Leg 2  

(Click here for more on precruise efforts.)

Leg Summary:

Leg 2 will take place in the southern trough of the Guaymas Basin to examine and compare the characteristics of focused, high-temperature hydrothermal vents, and diffuse, low-temperature vents. The research will address: 1) microbial distributions and the growth of vent chimneys at the high-temperature sites; 2) metal and microbial distributions within the sediments; and 3) the relationships between microbial mats, diffusive venting, and petroleum products. The ROV will be used to survey the dive sites, and to collect samples of sediments, vent chimneys, and water from the bottom. The ROV will also deploy a variety of instruments to measure the temperatures and chemical characteristics of the different thermal regions (the Guaymas Instrumented Chimney Experiment). Instrument packages will be left on the seafloor during leg 2 to monitor chimney growth, and will be recovered during leg 6. The leg 2 coordinator is Dr. Debra Stakes from MBARI, and the Mexican collaborator is Alejandro Ortega Osorio from the Instituto Mexicano del Petroleo.

History & Purpose:

The presence of sediment cover has a profound effect on hydrothermal circulation at oceanic rift zones. The interaction of high-temperature fluids and sediment results in extensive subsurface alteration, vent fluids and mineral deposits with distinctive mineralogy and chemistry, and the rapid pyrolysis of organic matter to form petroleum. In addition, extensive bacterial mats mark areas of diffuse, low-temperature fluid discharge. Guaymas Basin is the premier site for process-oriented, integrated investigations of hydrothermal systems within a sedimented ridge environment.  

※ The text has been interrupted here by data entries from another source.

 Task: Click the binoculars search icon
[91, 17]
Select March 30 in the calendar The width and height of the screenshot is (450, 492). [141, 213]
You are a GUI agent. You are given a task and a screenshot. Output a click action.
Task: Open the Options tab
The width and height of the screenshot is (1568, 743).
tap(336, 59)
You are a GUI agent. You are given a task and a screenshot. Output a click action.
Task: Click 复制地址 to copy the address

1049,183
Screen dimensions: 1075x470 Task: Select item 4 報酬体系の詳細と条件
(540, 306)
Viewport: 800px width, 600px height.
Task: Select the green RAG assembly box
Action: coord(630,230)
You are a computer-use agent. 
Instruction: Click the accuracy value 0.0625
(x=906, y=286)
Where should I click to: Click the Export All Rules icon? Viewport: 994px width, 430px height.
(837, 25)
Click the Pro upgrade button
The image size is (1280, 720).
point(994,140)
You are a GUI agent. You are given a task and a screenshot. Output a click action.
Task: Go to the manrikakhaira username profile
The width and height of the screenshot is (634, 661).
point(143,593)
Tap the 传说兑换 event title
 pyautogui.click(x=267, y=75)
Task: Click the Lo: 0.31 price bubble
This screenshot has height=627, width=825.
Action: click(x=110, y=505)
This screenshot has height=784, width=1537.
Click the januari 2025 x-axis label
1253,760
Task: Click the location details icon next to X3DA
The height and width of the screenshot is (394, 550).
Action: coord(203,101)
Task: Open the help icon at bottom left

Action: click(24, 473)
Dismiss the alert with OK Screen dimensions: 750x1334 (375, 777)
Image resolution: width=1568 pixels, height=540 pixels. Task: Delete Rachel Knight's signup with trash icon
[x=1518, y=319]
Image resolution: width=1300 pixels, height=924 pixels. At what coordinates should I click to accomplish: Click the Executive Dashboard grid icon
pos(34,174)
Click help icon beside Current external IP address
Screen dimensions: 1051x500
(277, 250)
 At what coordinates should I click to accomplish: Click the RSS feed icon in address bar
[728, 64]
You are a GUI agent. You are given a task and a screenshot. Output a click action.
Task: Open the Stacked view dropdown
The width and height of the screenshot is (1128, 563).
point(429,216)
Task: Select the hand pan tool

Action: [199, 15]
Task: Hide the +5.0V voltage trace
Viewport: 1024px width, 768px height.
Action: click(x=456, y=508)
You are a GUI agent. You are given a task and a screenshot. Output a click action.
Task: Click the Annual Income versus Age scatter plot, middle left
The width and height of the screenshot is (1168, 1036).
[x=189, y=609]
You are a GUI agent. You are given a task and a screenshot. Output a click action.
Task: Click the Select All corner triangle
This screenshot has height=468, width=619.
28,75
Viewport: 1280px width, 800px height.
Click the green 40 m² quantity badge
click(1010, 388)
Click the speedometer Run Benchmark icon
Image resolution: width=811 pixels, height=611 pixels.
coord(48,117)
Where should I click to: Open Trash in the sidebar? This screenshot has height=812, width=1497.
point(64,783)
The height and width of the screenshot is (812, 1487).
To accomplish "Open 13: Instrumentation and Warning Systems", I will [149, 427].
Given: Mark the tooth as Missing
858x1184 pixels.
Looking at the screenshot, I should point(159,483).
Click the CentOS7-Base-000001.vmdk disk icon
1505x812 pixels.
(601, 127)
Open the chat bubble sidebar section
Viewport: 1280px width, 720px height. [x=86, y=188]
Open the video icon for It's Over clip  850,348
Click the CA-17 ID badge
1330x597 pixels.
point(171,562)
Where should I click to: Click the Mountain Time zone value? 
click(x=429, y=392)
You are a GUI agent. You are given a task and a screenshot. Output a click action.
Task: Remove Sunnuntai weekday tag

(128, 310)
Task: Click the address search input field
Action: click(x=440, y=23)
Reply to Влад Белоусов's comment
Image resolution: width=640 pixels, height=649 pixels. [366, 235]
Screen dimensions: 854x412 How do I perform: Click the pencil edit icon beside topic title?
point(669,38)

The goal of this project is to systematically characterize hydrothermal and microbial processes and derived products in the Southern Trough of the Guaymas Basin, Gulf of California. Studies will be conducted at multiple scales and encompass both high- and low-temperature vent sites. Site-specific investigations will focus on chimney growth. The Guaymas Instrumented Chimney Experiment will trace the evolution of the thermal/chemical/physical environment within newly formed chimney walls over time-scales of minutes to months, and determine the distribution of microorganisms within this temporal/chemical/thermal/spatial framework. For this experiment, three high-temperature vent sites will be selected in an area called “Rebecca’s Roost” (see below).

This is a 53-image color photomosaic of the hydrothermal structure called Rebecca's Roost in the Southern Trough of the Guaymas Basin. This structure is the primary dive target for Leg 2. Mosaic constructed by images collected in 1998 and compiled by Hanumant Singh, Dana Yoerger of Woods Hole Oceanographic Institution. (Click image for larger file.) 

The small summit chimneys will be removed and a ring containing an array of thermocouples will be placed over the vent orifice. Because the Guaymas chimneys are composed of rapidly growing sulfates and carbonates, we anticipate that these summit chimneys will grow through and engulf the thermocouples within 24-48 hours. The changing temperatures within the growing chimney wall will be constantly recorded on a datalogger that will be downloaded on the seafloor through an inductively coupled link from the ROV.

The chimneys will be subsequently removed and divided between detailed microbial, mineralogical and geochemical analyses. All three arrays will be left at the end of Leg 2 to be collected during the last dive of Leg 6. In addition to the three thermocouple arrays, we will also leave four “HOBOS” which will continuously measure fluid temperatures at other chimney sites. Three Osmosamplers will also be deployed with the HOBOS. The Osmosamplers use an osmotic pump to continuously “sip” hydrothermal fluid into a coil of tubing to provide a time series of fluid chemistry over the two-month period.

Additional work will involve mapping, surveying, and coring the sea floor between high-temperature discharge points. The scientists hope to determine the distribution of microorganisms, especially biofilms and bacterial mats on mineral and sediment substrates, surface and subsurface hydrothermal mineralization, mineral-deposit degradation (oxidation), and distribution of organic matter and hydrothermal petroleum.

Following the cruise, the scientists will conduct additional analyses of hydrothermal deposits to evaluate (1) the distribution and characterization of trace and precious metals (e.g., As, Hg, Au) in sulfide- carbonate-, and sulfate-rich facies of mounds and chimneys, and (2) the nature of hydrothermal deposits and related alteration in the shallow subsurface.

Fluid chemistry data on the abundance of H2, CO2, CH4, and aqueous organic compounds will allow scientists to assess subsurface geochemical processes responsible for the delivery of organic and inorganic metabolic energy sources and nutrients from deep-seated reaction zones to near seafloor environments and vent ecosystems.  The Guaymas vent fluids are the highest in organic content of any hydrothermal system sampled to date.

Solid phases (carbonates and sulfides) will be analyzed for mineralogy and stable isotopic composition (C, O, S, Sr). This data will be compared to the measured temperatures from the thermocouple arrays. This comparison of measured temperatures versus empirical temperatures will be a critical test of existing isotopic equilibrium constraints in ore-forming processes.